▸ Data in this exercise:
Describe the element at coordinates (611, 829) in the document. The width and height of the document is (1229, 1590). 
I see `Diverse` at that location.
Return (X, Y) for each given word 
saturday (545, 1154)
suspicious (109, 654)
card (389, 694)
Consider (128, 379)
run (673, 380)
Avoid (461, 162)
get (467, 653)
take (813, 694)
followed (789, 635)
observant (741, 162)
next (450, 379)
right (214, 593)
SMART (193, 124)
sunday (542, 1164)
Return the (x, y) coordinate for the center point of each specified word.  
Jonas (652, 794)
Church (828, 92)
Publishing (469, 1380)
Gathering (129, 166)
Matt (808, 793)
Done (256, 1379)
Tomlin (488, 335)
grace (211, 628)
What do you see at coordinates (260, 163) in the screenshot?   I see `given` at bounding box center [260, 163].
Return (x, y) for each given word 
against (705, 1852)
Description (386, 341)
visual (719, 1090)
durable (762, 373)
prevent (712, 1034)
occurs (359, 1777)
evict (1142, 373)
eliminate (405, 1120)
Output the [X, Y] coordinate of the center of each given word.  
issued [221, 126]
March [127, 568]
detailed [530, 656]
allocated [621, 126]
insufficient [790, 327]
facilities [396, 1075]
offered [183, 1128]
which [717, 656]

▸ Your task:
Reproduce the whole listing above line for line, with no changes.

▸ Task solution:
Describe the element at coordinates (611, 829) in the document. The width and height of the document is (1229, 1590). 
I see `Diverse` at that location.
Return (X, Y) for each given word 
saturday (545, 1154)
suspicious (109, 654)
card (389, 694)
Consider (128, 379)
run (673, 380)
Avoid (461, 162)
get (467, 653)
take (813, 694)
followed (789, 635)
observant (741, 162)
next (450, 379)
right (214, 593)
SMART (193, 124)
sunday (542, 1164)
Return the (x, y) coordinate for the center point of each specified word.  
Jonas (652, 794)
Church (828, 92)
Publishing (469, 1380)
Gathering (129, 166)
Matt (808, 793)
Done (256, 1379)
Tomlin (488, 335)
grace (211, 628)
What do you see at coordinates (260, 163) in the screenshot?   I see `given` at bounding box center [260, 163].
Return (x, y) for each given word 
against (705, 1852)
Description (386, 341)
visual (719, 1090)
durable (762, 373)
prevent (712, 1034)
occurs (359, 1777)
evict (1142, 373)
eliminate (405, 1120)
Output the [X, Y] coordinate of the center of each given word.  
issued [221, 126]
March [127, 568]
detailed [530, 656]
allocated [621, 126]
insufficient [790, 327]
facilities [396, 1075]
offered [183, 1128]
which [717, 656]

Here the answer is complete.